It has been thought that genes involved in thiamine (vitamin B1) biosynthesis might be controlled by a thiamine pyrophosphate-dependent sensor/regulatory protein, but no such protein has been shown to exist. In the October 17 Nature, Wade Winkler and colleagues from Yale University, New Haven, Connecticut, USA, show that mRNAs bind thiamine derivatives directly and this interaction regulates bacterial gene expression without the need for protein cofactors (Nature, October 16, 2002, doi:10.1038/nature01145).
Winkler et al. used β-galactosidase translational fusion constructs from which they generated DNA templates and then RNA fragments. The resulting RNAs were analysed using a structure probing process to reveal whether the RNAs undergo structure modulation upon binding of ligands.

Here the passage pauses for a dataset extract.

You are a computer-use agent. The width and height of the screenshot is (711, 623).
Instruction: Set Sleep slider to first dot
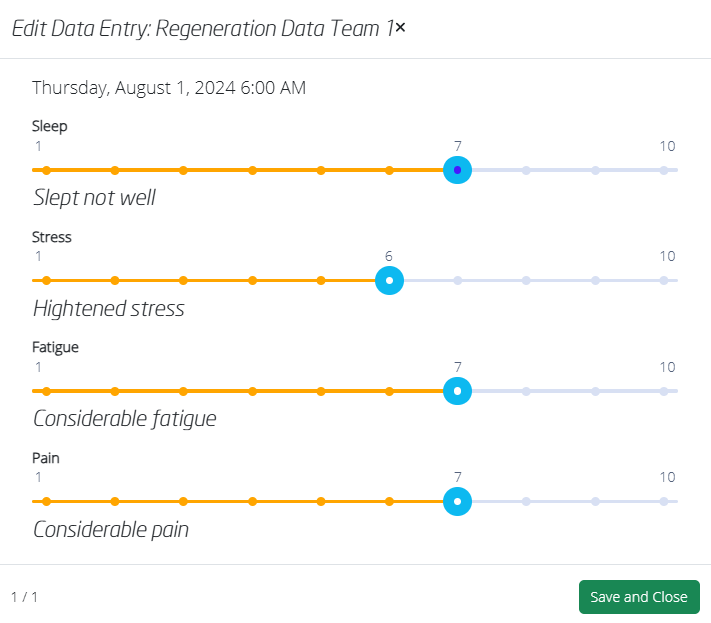coord(47,170)
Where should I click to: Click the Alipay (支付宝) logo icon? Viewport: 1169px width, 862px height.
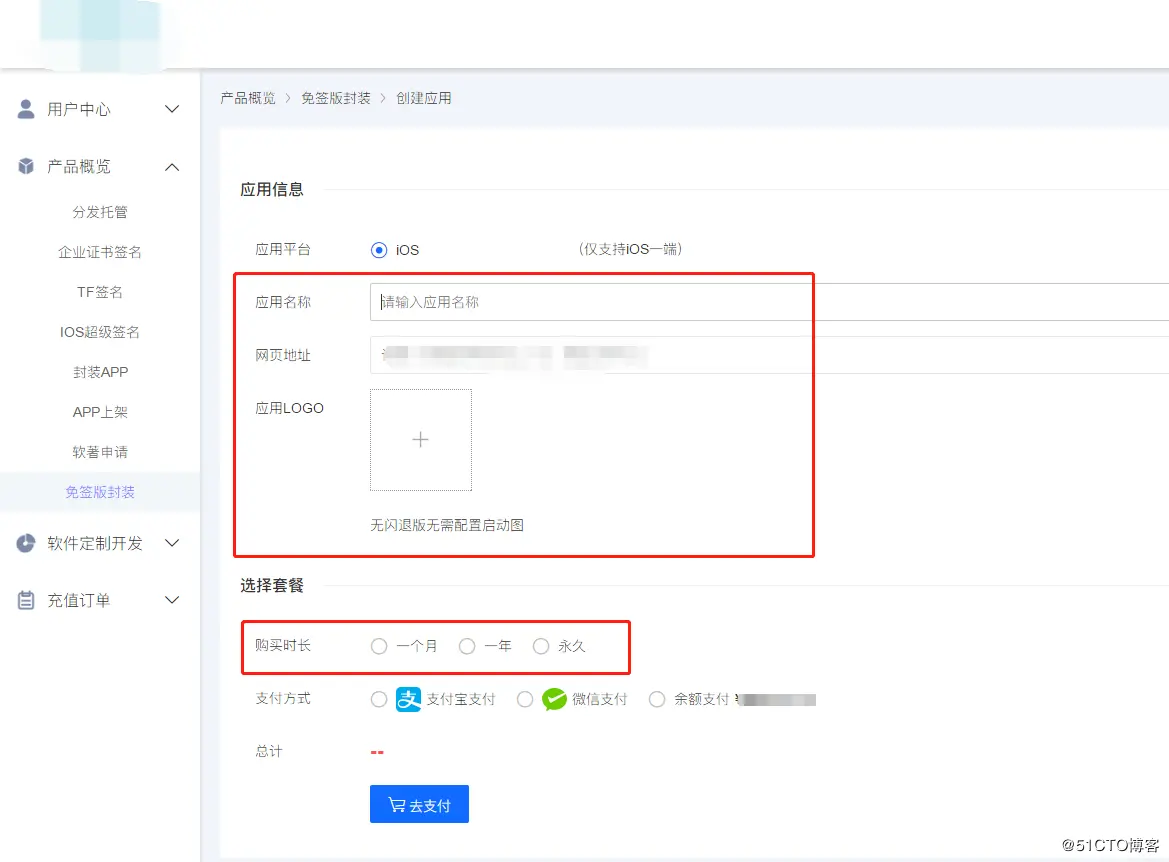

Using this system, Winkler et al. observed that the mRNAs encoding enzymes involved in thiamine biosynthesis in Escherichia coli can directly bind thiamine or its pyrophosphate derivative. The mRNA-effector complex adopts a distinct structure that sequesters the ribosome-binding site and leads to a reduction in gene expression.
"Although new metabolite-binding mRNAs are likely to emerge as evolution progresses, it is possible that the known riboswitches are 'molecular fossils' from the RNA world," conclude the authors.